» **Activity A**
Please reproduce the antibiotic resistance transcript word for word, from "WASSERMAN: Because of" up to and including "normal, routine antibiotics.".
» **Activity B**
Carry on the antibiotic resistance transcript from the point where it stops.

» **Text**
++++++++++++++++++++

THE HEART OF THE MATTER
a special program of the National Emergency Medicine Association (NEMA) 

Week: 547.4 Guest: Dr. Martin Wasserman, Maryland Health Commissioner Topic: Antibiotic resistant bacteria initiative Producer/Host: Steve Girard

NEMA: We're coming full circle...bacterial infections used to be deadly at times...since the evolution of antibiotics we've been able to beat such infections. Now things have changed...for the worse. We're talking with Dr. Martin Wasserman, Maryland's chief health officer.....

WASSERMAN: Because of behaviors of both medical providers and patients, we have been seeing an increased number of resistant infections...that are resistant to antibiotics. We decided that this year, our association, the Association of State and Territorial Health Officials, would work with the American Medical Association, the Centers for Disease Control, various other groups, to try to see if we could change the behaviors of providers and patients in America to improve this situation. An example is that back ten years ago, one particular germ strain, the common strain for ear infections and pneumonia and other more serious infections, you could treat with common antibiotics...inexpensive, and relatively accessible antibiotics...9,998 out of 10 thousand infections. Today, in some parts of the country, 30% percent of those germs resist normal, routine antibiotics.

++++++++++++++++++++

» **Stored data**
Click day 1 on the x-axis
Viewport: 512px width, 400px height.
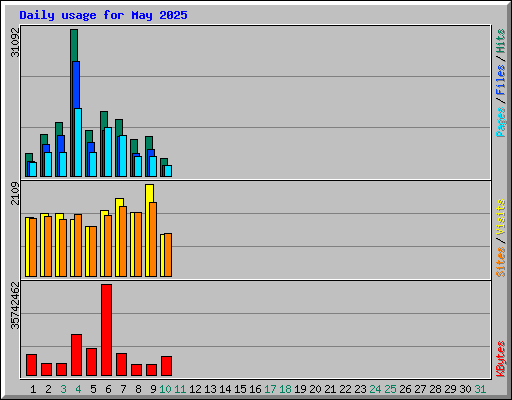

++++++++++++++++++++

» **Exercise answer A**
WASSERMAN: Because of behaviors of both medical providers and patients, we have been seeing an increased number of resistant infections...that are resistant to antibiotics. We decided that this year, our association, the Association of State and Territorial Health Officials, would work with the American Medical Association, the Centers for Disease Control, various other groups, to try to see if we could change the behaviors of providers and patients in America to improve this situation. An example is that back ten years ago, one particular germ strain, the common strain for ear infections and pneumonia and other more serious infections, you could treat with common antibiotics...inexpensive, and relatively accessible antibiotics...9,998 out of 10 thousand infections. Today, in some parts of the country, 30% percent of those germs resist normal, routine antibiotics.

» **Exercise answer B**
NEMA: People aren't aware of what bacterial infections did before antibiotics, and we don't have a respect for the drugs....

WASSERMAN: We've built in our culture the expectation that if we have a cold or a cough, we'll go to the doctor, and we'll force, and I mean force the doctors to give us some form of treatment. We need to get to think more about non-medicinal remedies for what we call viral infections. There are two types of germs that cause, often, respiratory symptoms - colds and coughs. Viruses, which are the common cold and then, bacteria...which often cause about 50% of middle rear infections - it can also cause pneumonia. In those situations, where only a doctor can distinguish between a virus and a bacterial infection, we shouldn't go and start treating, or forcing others to treat us with antibiotics.

NEMA: But when we do need the antibiotics....

WASSERMAN: ... then we need to take the full dose. Here's the biology of what happens: If there is a bacterial infection in the body, we give antibiotics specific regimen, and if taken as directed, it will kill all of those germs. If we don't take the full course of antibiotics, that means that sometimes people feel better and they just stop taking their medicine, then the germ in the body is only partially wounded if you will, and it can change its structure, and it can come back and resist that antibiotic in the future.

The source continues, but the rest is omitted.